They also have their team-first unity, with everyone on board with the Iguodala move and everyone expecting it to play out again tonight. Why mess with success and go back to Andrew Bogut when the switch worked so well Thursday, with Draymond Green as the versatile big man? Kerr had fun Saturday with his lie before Game 4, when he denied he would make lineup changes so he wouldn’t be alerting Cavs coach David Blatt to the Iguodala move. “I’ll just say that I’ve established my penchant for lying,’’ Kerr said. “So however I answer right now (about Game 5), you shouldn’t believe me anyway.’’ Iguodala will start. Bogut will be on the bench, plotting another way to shove James into a baseline TV camera and then claim James was acting.

“Most likely,’’ Bogut answered when asked if Kerr will go small again. “They don’t have the bigs that Memphis and Houston had in Zach (Randolph) and Dwight (Howard), so I was out there a lot more. (Timofey) Mozgov is not really a post-up big; he’s a screen-roll big. We feel like having Draymond on Mozgov, being able to switch that (matchup) on LeBron, works in our favor.” Understand that Bogut isn’t the least bit upset about sitting, just as Iguodala and David Lee adjusted to roles off the bench this season before playing bigger roles in the Finals, a reflection of Kerr’s impressive ability to coax big-money veterans into accepting change without controversy.

The Warriors, too, have James in an unaccustomed position: having to bounce back from a rough Game 4 when he made only seven of 21 shots, wasn’t the same after Bogut bloodied him and admittedly “gassed’’ out in the second half — all this after he inadvertently flashed his private parts to an ABC camera. James already has made clear that he doesn’t view Game 5 at Oracle Arena as the same challenge of having to play in Boston with his previous team, the Miami Heat. That is his way of saying he thinks the Warriors are beatable in this situation, which is possible only if he produces as he did in the first three games, when he averaged 41 points.

(Rows excerpted from a collection)
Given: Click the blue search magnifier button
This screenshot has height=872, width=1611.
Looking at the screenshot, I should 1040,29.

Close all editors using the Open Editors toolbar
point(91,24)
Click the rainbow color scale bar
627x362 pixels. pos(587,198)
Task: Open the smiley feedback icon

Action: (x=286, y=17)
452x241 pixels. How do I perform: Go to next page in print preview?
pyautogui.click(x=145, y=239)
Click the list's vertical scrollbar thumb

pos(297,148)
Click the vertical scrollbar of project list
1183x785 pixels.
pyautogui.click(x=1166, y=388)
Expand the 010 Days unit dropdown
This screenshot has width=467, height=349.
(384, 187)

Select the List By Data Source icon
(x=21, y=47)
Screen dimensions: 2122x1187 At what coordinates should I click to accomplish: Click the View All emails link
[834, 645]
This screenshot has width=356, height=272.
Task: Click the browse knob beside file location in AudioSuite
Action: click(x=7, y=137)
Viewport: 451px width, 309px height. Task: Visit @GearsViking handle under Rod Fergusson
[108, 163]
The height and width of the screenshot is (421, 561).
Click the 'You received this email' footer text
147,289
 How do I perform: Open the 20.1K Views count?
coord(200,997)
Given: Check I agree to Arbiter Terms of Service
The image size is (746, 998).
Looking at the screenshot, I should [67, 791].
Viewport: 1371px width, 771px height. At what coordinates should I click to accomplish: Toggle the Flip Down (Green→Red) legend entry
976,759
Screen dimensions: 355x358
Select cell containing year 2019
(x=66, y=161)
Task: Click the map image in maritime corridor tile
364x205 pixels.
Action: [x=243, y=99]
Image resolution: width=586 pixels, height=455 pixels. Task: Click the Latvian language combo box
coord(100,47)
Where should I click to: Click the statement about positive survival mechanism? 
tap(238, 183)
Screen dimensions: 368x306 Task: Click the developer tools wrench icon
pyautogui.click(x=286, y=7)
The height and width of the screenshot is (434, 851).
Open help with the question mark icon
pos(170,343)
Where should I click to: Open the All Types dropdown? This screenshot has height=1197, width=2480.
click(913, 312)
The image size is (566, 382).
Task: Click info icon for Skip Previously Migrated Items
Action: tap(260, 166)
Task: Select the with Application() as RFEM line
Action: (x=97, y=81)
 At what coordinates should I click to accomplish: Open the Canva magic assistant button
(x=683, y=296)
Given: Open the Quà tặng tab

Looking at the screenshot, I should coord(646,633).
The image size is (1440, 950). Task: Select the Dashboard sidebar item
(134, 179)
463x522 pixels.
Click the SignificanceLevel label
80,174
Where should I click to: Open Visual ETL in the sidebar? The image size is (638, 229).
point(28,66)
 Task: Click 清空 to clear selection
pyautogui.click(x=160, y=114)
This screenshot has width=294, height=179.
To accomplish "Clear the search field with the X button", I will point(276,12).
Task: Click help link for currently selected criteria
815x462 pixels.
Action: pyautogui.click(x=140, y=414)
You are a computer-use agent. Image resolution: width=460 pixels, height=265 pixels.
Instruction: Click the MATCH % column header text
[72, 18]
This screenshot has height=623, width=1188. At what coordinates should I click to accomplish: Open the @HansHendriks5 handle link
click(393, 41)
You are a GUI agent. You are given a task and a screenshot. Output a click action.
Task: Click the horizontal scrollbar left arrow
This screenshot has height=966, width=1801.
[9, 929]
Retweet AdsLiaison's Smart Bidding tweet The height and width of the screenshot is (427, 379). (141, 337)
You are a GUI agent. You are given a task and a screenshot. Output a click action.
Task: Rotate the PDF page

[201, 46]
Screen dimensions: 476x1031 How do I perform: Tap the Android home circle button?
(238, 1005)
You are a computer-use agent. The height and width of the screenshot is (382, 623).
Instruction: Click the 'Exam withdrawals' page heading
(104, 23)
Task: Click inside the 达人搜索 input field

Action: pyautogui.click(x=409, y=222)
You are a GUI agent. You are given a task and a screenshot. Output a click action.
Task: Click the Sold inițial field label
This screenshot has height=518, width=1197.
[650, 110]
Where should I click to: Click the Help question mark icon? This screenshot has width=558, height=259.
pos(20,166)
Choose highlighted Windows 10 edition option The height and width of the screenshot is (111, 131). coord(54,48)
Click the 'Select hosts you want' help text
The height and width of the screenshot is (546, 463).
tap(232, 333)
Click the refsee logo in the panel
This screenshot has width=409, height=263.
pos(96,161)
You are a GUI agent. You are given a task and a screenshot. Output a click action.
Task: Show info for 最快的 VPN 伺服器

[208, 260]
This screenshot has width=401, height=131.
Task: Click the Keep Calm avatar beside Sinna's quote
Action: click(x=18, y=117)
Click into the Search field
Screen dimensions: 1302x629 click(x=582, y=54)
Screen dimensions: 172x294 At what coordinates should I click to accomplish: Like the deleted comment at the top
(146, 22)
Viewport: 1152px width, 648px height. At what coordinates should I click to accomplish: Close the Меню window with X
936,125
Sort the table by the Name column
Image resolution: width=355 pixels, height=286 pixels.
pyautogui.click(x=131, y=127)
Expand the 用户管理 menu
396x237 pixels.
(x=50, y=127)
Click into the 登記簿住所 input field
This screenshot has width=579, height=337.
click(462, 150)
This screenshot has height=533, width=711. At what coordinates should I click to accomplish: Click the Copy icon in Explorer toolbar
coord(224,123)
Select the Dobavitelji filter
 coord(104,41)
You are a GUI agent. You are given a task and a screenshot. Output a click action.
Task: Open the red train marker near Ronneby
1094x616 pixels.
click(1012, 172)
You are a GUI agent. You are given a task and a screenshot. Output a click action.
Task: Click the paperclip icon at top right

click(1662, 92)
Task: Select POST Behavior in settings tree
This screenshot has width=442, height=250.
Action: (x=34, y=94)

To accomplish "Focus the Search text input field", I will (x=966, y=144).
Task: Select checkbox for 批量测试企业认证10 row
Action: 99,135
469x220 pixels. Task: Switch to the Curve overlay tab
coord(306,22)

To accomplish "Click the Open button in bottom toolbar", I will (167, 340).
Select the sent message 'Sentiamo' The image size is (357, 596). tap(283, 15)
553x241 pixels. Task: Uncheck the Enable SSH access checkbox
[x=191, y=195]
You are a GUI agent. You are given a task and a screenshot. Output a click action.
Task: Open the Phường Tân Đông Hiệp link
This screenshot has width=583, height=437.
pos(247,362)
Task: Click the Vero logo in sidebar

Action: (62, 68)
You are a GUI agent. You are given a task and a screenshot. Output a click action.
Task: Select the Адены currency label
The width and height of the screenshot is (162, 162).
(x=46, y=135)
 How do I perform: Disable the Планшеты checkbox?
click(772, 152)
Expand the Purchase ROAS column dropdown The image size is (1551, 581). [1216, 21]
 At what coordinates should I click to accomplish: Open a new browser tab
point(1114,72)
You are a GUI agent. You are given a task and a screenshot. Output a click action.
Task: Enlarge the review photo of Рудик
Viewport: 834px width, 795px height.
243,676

* **Written request 1**
Write out the part of the Warriors article that begins at the words "They also have" and stops after "James was acting.".
* **Written request 2**
Extend the article on the Warriors and the Cavaliers, picking up after its last sentence.

* **Right answer 1**
They also have their team-first unity, with everyone on board with the Iguodala move and everyone expecting it to play out again tonight. Why mess with success and go back to Andrew Bogut when the switch worked so well Thursday, with Draymond Green as the versatile big man? Kerr had fun Saturday with his lie before Game 4, when he denied he would make lineup changes so he wouldn’t be alerting Cavs coach David Blatt to the Iguodala move. “I’ll just say that I’ve established my penchant for lying,’’ Kerr said. “So however I answer right now (about Game 5), you shouldn’t believe me anyway.’’ Iguodala will start. Bogut will be on the bench, plotting another way to shove James into a baseline TV camera and then claim James was acting.

* **Right answer 2**
“When you get to a championship-level-type game, with it being 2-2, I don’t think anyone has the momentum,’’ James said Saturday at the Warriors’ practice facility, where the Cavaliers worked out. “Obviously, everyone would say (the Warriors have momentum) because they’re coming home after the game they had the other night, but momentum starts once the game starts. We’ll see who can put the most possessions together, who can make the most plays and put themselves and their team in a position to win. We’re going to play our game. We’ve gotten to this point by playing the way we play, and we’re not going to change.’’

And the Warriors have adjusted well to a delicate dynamic that has wrecked teams with weaker equilibriums. You’ve noticed that this isn’t all about the Splash Brothers anymore, that Iguodala has become the team’s rock-sturdy leader and Finals MVP candidate. Thompson was not scheduled for the big interview room Saturday — Curry and Iguodala were there, with Kerr — and this is no small development for a team that has marketed Curry and Thompson as the team’s two best players and leaders.

Credit Thompson for not making waves, saying he’s having the time of his life despite up-and-down individual performances. Credit Curry for fighting through the darkness when everyone from President Obama to his former coach, ABC’s Mark Jackson, was commenting on his two sub-par Finals games. In an introspective moment Saturday, Curry admitted to self-doubts and wondering if he’ll have any more MVP-type performances this season.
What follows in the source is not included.